» About this task:
A word-for-word copy of the records is needed, with every picture left out.

┄┄┄┄┄┄┄┄┄┄┄┄┄┄┄┄┄┄┄┄

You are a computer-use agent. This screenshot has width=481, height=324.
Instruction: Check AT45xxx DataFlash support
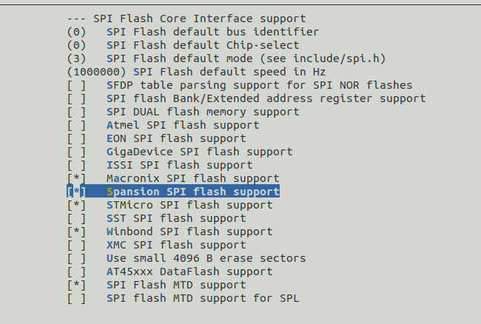[76, 271]
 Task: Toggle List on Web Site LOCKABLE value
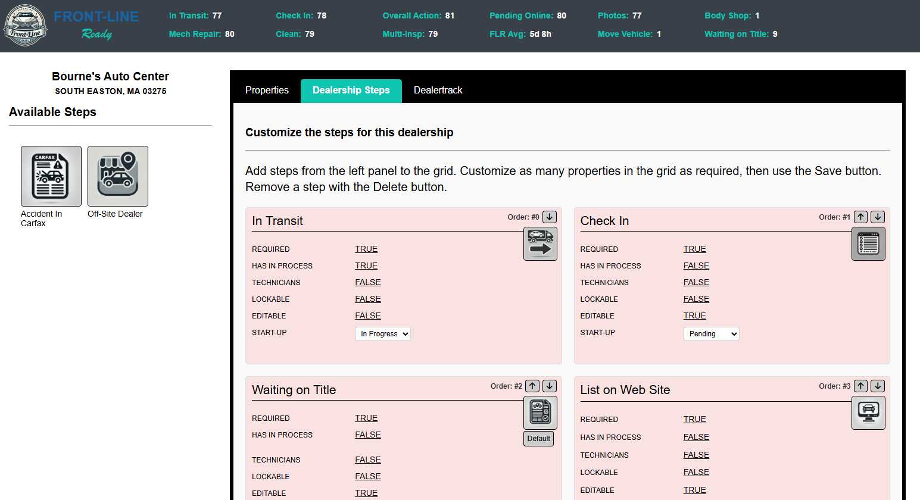[696, 473]
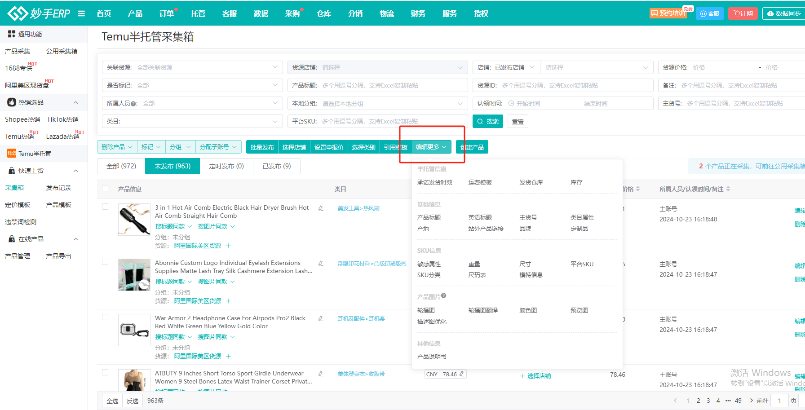
Task: Click the edit pencil next to CNY 78.46 price
Action: [462, 374]
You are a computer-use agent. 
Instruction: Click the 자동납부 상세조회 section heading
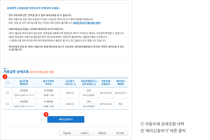pyautogui.click(x=16, y=72)
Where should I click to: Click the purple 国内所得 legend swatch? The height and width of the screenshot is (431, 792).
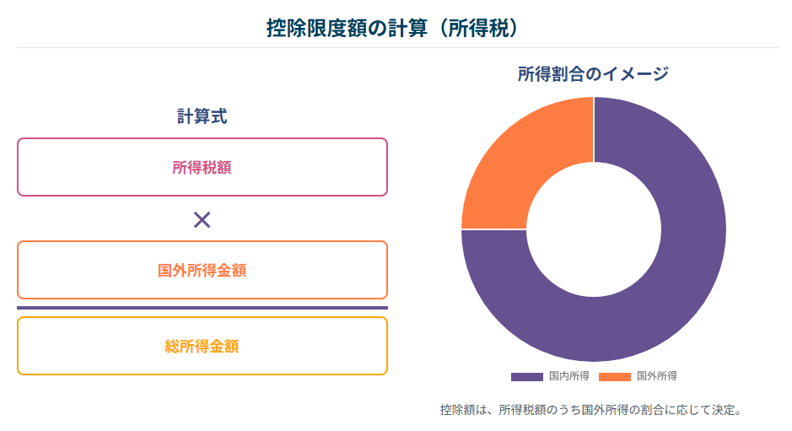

┄┄┄┄┄┄┄┄┄┄┄┄┄┄┄┄┄┄┄┄

» Written solution:
You are a computer-use agent. This screenshot has width=481, height=324.
Instruction: Check AT45xxx DataFlash support
[76, 271]
 Task: Toggle List on Web Site LOCKABLE value
[696, 473]
Task: Click the edit pencil next to CNY 78.46 price
Action: [462, 374]
You are a computer-use agent. 
Instruction: Click the 자동납부 상세조회 section heading
pyautogui.click(x=16, y=72)
Where should I click to: Click the purple 国内所得 legend swatch? The height and width of the screenshot is (431, 792).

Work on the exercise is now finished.